This summer’s Euro 2020 football championship hit more streams and hours than Tokyo 2020 according to Akamai.
Peak streaming traffic for the Euro 2020 matches hit 35 Tbps, on 11th July during the final between Italy and England, more than three times the peak traffic of 10 Tbps on 7th August for the Olympics, according to a blog post by Cory Sakakeeny, the principal lead technical project manager at Akamai.
UEFA Euro 2020 also beat the Olympics in terms of total streaming hours, though by a much tighter margin with 578 million total streaming hours compared to about 500 million hours from Tokyo on the Akamai platform.
Sakakenny’s blog noted that the last full day of competition during the games in Tokyo generated the highest video streaming traffic for 30-plus customers on the Akamai Intelligent Edge Platform, with peak 10 Tbps traffic on Saturday, 7th August.
That’s more than double the 4.5 Tbps peak Akamai observed during the Games in Rio in 2016. “Average peak traffic for the full event in Tokyo was 8.3 Tbps compared with 3 Tbps for the full event in Rio,” Sakakeeny reported. “In total, Akamai streamed 500 million hours of video from Tokyo for our customers.

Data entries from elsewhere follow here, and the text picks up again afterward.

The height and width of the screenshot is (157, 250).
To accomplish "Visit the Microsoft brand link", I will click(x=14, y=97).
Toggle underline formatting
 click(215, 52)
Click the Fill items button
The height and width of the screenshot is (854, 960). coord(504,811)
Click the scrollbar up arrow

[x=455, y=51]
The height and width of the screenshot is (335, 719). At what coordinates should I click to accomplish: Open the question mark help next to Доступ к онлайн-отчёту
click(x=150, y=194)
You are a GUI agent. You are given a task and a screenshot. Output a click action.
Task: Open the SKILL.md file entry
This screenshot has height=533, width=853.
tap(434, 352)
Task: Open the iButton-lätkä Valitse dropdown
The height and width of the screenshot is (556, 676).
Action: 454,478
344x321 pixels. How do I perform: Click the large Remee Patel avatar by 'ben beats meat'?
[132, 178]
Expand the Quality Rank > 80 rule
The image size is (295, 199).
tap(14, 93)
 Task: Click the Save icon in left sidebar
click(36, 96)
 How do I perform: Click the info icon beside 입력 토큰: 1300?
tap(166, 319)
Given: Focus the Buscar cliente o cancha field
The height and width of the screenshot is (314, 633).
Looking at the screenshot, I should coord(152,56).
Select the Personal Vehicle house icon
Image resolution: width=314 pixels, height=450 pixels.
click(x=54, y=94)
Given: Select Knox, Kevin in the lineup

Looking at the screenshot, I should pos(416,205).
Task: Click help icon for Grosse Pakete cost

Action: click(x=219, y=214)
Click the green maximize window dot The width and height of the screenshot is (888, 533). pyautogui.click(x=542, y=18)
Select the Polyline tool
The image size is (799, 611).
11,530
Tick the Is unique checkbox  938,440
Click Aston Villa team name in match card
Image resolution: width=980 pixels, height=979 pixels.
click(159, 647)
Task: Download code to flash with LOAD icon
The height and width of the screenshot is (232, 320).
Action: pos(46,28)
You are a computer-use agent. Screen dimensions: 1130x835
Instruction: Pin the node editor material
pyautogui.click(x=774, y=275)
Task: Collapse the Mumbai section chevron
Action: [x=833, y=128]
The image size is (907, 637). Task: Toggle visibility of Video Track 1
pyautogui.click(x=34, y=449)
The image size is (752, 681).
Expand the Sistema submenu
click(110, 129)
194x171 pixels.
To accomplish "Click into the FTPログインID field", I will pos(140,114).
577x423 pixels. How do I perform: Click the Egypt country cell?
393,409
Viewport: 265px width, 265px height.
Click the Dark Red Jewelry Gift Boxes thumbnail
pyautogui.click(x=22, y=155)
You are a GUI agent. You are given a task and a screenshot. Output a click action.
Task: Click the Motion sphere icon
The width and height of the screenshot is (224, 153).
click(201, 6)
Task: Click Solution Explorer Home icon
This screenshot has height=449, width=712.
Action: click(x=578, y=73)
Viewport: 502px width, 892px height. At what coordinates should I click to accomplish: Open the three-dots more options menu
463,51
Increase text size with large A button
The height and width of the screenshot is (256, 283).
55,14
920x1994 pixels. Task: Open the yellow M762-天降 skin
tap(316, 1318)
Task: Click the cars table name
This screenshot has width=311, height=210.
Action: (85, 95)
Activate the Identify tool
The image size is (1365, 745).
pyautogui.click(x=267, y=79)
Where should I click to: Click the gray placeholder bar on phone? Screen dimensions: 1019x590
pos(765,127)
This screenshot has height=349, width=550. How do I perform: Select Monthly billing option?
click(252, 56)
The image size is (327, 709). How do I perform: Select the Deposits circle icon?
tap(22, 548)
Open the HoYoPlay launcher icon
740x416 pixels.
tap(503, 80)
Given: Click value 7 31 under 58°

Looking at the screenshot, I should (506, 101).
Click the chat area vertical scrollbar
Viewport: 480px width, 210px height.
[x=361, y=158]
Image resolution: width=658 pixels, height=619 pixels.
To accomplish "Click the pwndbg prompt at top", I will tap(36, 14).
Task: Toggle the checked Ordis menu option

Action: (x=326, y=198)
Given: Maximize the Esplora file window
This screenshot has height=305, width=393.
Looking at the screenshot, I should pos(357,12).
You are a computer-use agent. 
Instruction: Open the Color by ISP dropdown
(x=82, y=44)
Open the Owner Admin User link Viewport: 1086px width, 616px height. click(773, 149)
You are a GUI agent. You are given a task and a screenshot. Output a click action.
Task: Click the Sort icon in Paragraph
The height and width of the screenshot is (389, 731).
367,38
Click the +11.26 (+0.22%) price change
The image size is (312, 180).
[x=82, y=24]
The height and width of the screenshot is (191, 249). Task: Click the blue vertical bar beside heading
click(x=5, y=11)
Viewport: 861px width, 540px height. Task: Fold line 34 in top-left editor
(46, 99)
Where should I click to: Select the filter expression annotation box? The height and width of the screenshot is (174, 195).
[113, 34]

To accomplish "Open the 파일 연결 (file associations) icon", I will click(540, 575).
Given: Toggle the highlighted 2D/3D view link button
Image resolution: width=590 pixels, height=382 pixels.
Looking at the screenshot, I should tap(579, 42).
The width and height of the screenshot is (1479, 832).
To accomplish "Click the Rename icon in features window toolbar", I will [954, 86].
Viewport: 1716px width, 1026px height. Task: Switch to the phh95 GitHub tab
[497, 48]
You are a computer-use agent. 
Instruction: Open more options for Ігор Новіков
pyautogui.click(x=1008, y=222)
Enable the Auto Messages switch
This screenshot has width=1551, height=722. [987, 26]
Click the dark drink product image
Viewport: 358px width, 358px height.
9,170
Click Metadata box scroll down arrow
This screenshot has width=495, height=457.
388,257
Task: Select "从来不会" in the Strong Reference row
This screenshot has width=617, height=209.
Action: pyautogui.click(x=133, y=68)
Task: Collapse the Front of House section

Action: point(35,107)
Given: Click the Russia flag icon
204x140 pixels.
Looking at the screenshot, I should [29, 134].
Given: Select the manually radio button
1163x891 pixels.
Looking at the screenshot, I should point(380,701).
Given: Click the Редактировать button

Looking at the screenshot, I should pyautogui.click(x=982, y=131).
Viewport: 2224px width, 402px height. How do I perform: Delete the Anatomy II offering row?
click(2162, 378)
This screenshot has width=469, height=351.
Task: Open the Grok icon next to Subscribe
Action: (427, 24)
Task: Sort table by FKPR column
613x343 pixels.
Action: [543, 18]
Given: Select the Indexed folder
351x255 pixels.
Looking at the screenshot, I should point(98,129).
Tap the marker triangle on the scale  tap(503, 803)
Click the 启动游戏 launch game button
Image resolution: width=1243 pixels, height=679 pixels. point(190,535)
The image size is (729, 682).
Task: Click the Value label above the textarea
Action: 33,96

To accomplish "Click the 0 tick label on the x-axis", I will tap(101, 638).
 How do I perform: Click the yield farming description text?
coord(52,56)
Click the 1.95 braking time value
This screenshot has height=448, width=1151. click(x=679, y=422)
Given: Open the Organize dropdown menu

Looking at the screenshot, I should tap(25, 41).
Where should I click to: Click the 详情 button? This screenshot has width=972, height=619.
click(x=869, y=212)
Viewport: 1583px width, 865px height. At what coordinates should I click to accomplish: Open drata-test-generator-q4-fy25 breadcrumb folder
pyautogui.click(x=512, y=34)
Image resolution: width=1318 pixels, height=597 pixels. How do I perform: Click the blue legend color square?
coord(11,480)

That’s more than double the 234 million hours of video delivered from Rio.”
Sakakeeny explained the difference in peak traffic for the Euros, which hit a traffic peak of 35 Tbps on Akamai and averaged 17.5 Tbps across every match, by noting that “it boils down to audience concentration. The matches made for appointment viewing, typically 90-minute competitions that rarely played out over more than a 2-hour window. Compare that with Tokyo, which consisted of many different competitions taking place all day, every day. While the peak from Europe was more than triple Tokyo’s, the number of total streaming hours from Europe (578 million) was just less than 1.2x the 500 million hours from Tokyo.”